Особая психологическая ситуация складывается в семьях, где существует проблема онкологического заболевания. Работа с родственниками больного – это очень важная и трудная история, они сами нуждаются в психологической помощи. Причем эта помощь необходима на любом этапе и при любом исходе болезни их близкого человека.

Во время болезни близкого от родственников требуется много психологических ресурсов для помощи больному. В случае трагического исхода у родственников возникает не только чувство потери, но и чувство вины. Надо помочь им выжить и обрести стабильность.


Пациентка сказала: А жизнь-то у меня была не такая плохая!


Пациента сопровождает множество страхов. Онкологическое заболевание очень мифологизировано, и человек боится даже не болезни, а мифов, связанных с ней.

Но боязнь – это нормальная реакция. Страх нас оберегает, но его нужно хотя бы проговорить. Мы объясняем, что и стадия маленькая, и прогнозы хорошие, и медицина на высоком уровне.

Поэтому и слезы во время нашего общения тоже могут быть нужны, потому что если у человека существует запрет на проявление внутренних эмоций, то все равно когда-то нужно дать им выход.


Пациент понял: лучше жить так, чем не жить совсем

Галина Ткаченко, медицинский психолог Российского онкологического центра им. Н.Н. Блохина, канд. психол. наук

Онкопсихология в нашей стране достаточно молодое направление. Одним из основателей в России, как мне кажется, является Гнездилов Андрей Владимирович.

Сначала к нам в больницах относились с непониманием: для врачей, которые привыкли лечить лекарствами, лечить словом было странно. В то время даже было не принято говорить о диагнозах. И сперва мы учились в основном на клинических работах зарубежных психиатров и первый опыт перенимали от них. Только спустя какое-то время врачи начали видеть результат нашей работы, и сейчас онкопсихологи очень востребованы.


Например, несколько лет назад ко мне в кабинет постучался пациент – дедушка лет семидесяти. Сказал, что его сосед после операции лежит замкнутый и угрюмый и все время прячет под подушку какие-то лекарства. Оказалось, что после операции он стал инвалидом, упал духом. Этому пациенту было около 40 лет. Жена, двое маленьких детей.

Именно он был основным добытчиком в семье, принимал важные решения. Случившееся буквально парализовало его волю. Медикаментозное лечение, назначенное психиатром, не избавило его от страданий и унижения, которые он испытывал. Он не хотел жить, отказывался от дальнейшего лечения.

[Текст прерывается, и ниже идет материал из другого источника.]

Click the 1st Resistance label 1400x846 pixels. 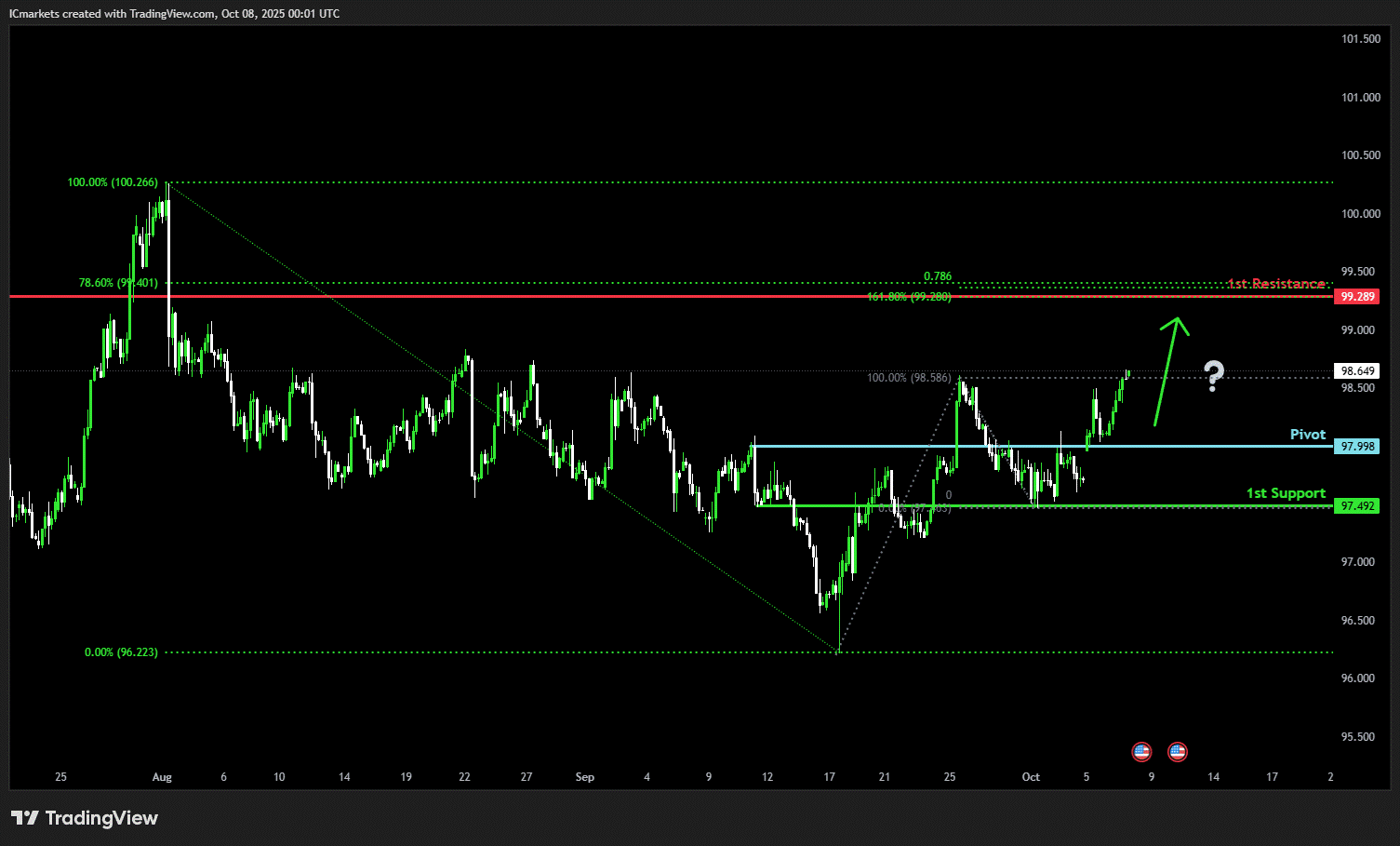1275,283
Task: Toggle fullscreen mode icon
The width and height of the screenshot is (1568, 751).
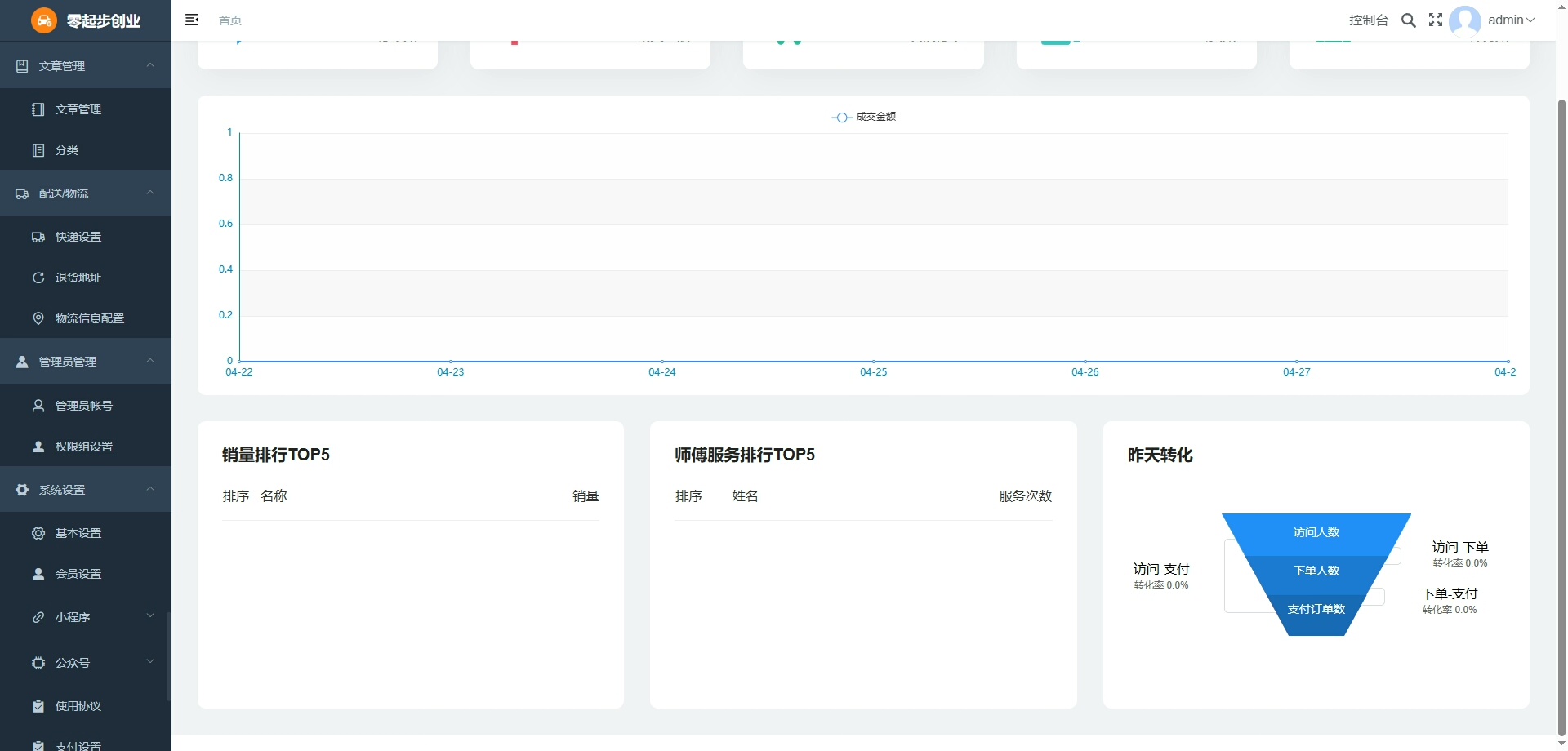Action: click(x=1435, y=20)
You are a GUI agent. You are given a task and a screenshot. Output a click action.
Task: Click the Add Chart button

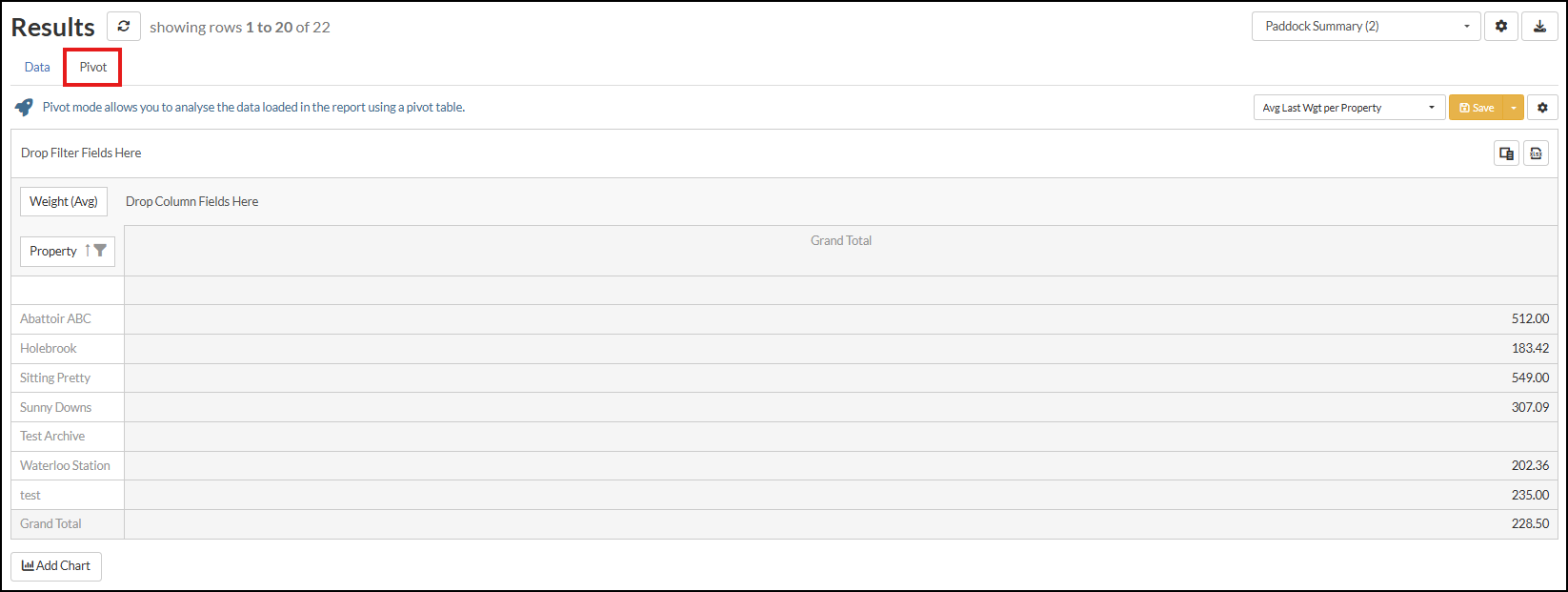point(56,566)
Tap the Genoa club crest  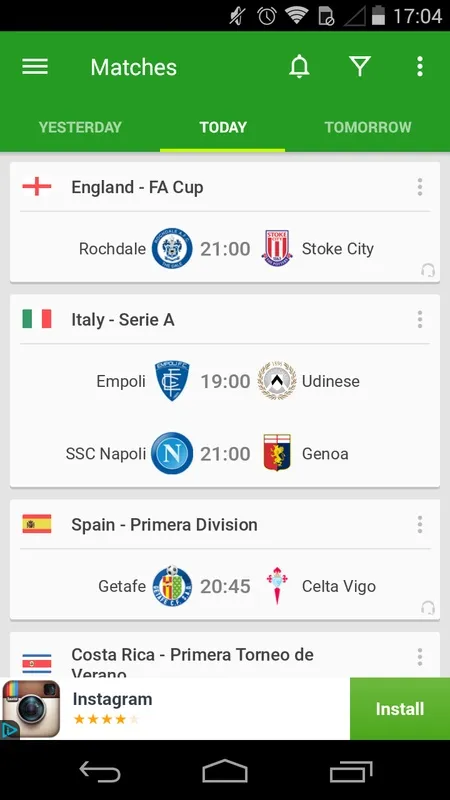277,453
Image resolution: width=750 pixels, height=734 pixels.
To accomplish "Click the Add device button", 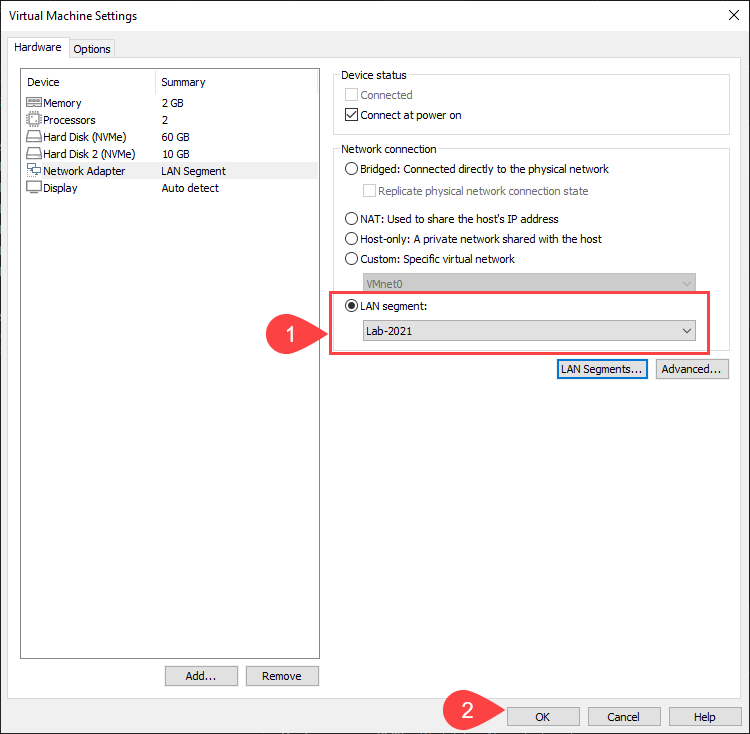I will [201, 676].
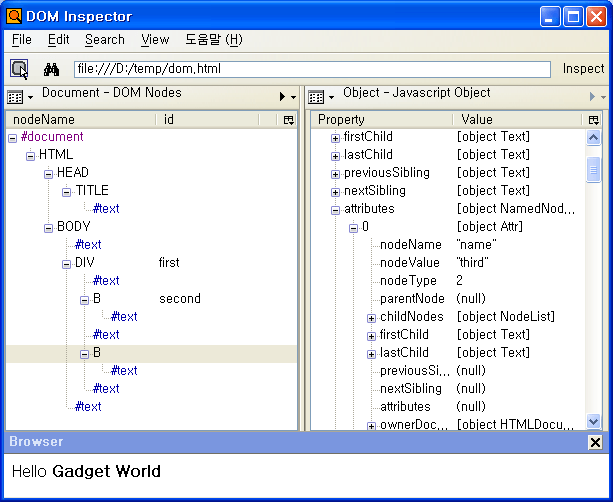The width and height of the screenshot is (613, 502).
Task: Open the Search menu
Action: tap(104, 40)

Мы с ним долго беседовали о том, что он и сейчас, пока восстанавливается, уже может посильно помогать семье. Через какое-то время этот пациент сам нашел меня и сказал, что понял: лучше жить так, чем не жить совсем.

Этот случай – пример того, как работают онкопсихологи, как помогают пациентам преодолеть психологическую травму, связанную с болезнью, как стараются найти у человека мотивацию к жизни, внутренние резервы в сложной ситуации.

У пациента должны быть планы на жизнь – это снижает стресс

Наверное, больше всего меня волнуют звонки родителей, у которых болеют дети, и беспомощных стариков по вопросам медицинской поддержки. Тяжело, когда нет помощи в обычных вещах.


Я веду и очное консультирование, и на телефонной линии. Конечно, когда есть контакт глаза в глаза, то появляется и уверенность, что помощь более эффективна, но в любом случае главное – дать понять, что человек не один.

И у пациента обязательно должны быть планы, пусть и краткосрочные – на год-два-три. Мы даже говорим о том, что один из выходов из кризиса – планирование, например, своего путешествия. У человека не будет неопределенности в жизни. Это снижает стресс.


Быть рядом – это слушать, слышать, поддержать человека словом. В глубине души каждый хочет, чтобы его пожалели. Иногда человек находится в таком шоковом состоянии и растерянности, что я не слышу в его голосе вообще никакой энергии, пациент не принимает болезнь. До этой стадии принятия доходят не все, а ведь нужно еще и найти в себе силы для борьбы.